This week I’ve been reading Charles May’s book The Short Story: The Reality of Artifice. I thought it might fill in some of the gaps in my background knowledge of literature.
It’s an intimidating book. I actually had to look up two words. The first was mana characters. The word mana is borrowed from anthropology and means “a generalized, supernatural force or power, which may be concentrated in objects or persons.” The second was bathos, which I encountered when I was reading in a Starbucks near a naval air station this morning. I’d neglected to bring my netbook and couldn’t look the word up right away, and perhaps because of that, it had a resonance – let’s call it a sonar echo – from my first duty station in an antisubmarine warfare operations center. The “bathy” (bathometer) was a kind of buoy that measured the depth of the ocean and other oceanographic data in the location where we dropped it, and a “bathyscape” was a cool, deep-diving submersible. Both of those words are derived from
a Greek root meaning “depth,” so the best definition of bathos I could invent was “deep pathos.” Not too far off: bathos, originating from the same Greek root ca. 1630-1640, means “a ludicrous descent from lofty to commonplace; insincere pathos; triteness.” Now that’s deep.

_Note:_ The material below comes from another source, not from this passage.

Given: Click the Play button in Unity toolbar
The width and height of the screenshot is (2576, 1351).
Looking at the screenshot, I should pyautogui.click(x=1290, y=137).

I’ve also had the pleasure of engaging with The Reading Ape a little this week on the question of whether or not to read an author’s biography – and just read a recent post about the same topic on Reading the Short Story. Although I’d already posted on the topic earlier this month, both bloggers offered me the opportunity to reflect more deeply on how I intend to read short stories. As I’ve said, I agree with both Professor May and The Ape that it’s not productive to infer authorial intent from context, or to attempt to make direct correlations between the author’s life and work (unless the author has said that such correlations exist).
But to say that context – biography, history, etc. – can’t help any reader to engage with a literary story strikes me as an overly narrow perspective.
Who makes the rules on the validity of ways to encounter a text?
If no context is useful, why bother to read literary criticism? Why is knowing if a story is “modern” or “postmodern” more beneficial to me or more useful when I engage with the story than knowing a bit about the author’s bio, the history of the time, or the social and cultural context in which it was written? Why would I automatically be incorrect to perceive a story in a particular way because I cared enough to “ferret out” some context for it?
What is truth, anyway, other than a perception of a particular reality?
Other disciplines (e.g., biography, history, society, culture, politics) are – if they’re done well -different, but not necessarily less valid, ways of engaging with “the complicated human heart” and “the ambiguity in which we live” (Ron Carlson, Ron Carlson Writes a Story, quoted by May). I believe that considering ways in which disciplines other than literature tackle the Questions of Being Human can amplify one’s understanding of what’s happening on an artistic level in a story. The trick is not to take a simplistic approach: there are no easy answers – or at least there shouldn’t be. The business of being human is complex and multifaceted. Ruminating on the ways that other disciplines’ approaches to The Big Questions reflect on, or are echoed in, a literary short story, can be interesting and pleasurable. It can make the reading experience, like the business of being human, more complex and multifaceted.
There may be no need for a reader, especially a student or a literary critic, to go beyond “understand[ing] and respond[ing] to [a story’s] thematic significance and how it is integrally embodied in the details of the story” (May). But why make a value judgement that this type of engagement is “better” for every reader or “more difficult?” Why is the “truth” derived from this kind of reading (which is an imperfect understanding at best) any more valid than the “truth” apprehended after an examination of the story in the context of some other discipline or disciplines?
If there’s something innately and fundamentally wrong with a multidisciplinary approach to reading fiction, why does the term mana, which properly belongs to the discipline of anthropology, appear in a book of literary criticism?
Why limit myself to one way of engaging with a story, if I’m reading for my own pleasure and attempting to do so critically and analytically? Why would following a rabbit down the hole be an avoidance ploy, a way of running from doing the hard work, instead of a search for a new adventure or insight?
If there was only one valid way to tell a story, what would be the point of doing it at all? And if there’s only one valid way of reading literary fiction, why bother? The mysteries of art and fiction are solved. We all live happily ever after. Might as well just go back to a steady diet of Carole Nelson Douglas and Nora Roberts – at least they’re entertaining, and I don’t think I’ve ever had to look up a single word written by either author.
With all due respect and gratitude to Professor May and to The Ape, whose posts I thoroughly enjoy, I think I’m going to make my own reading rules – to decide for myself what has value and what is valid.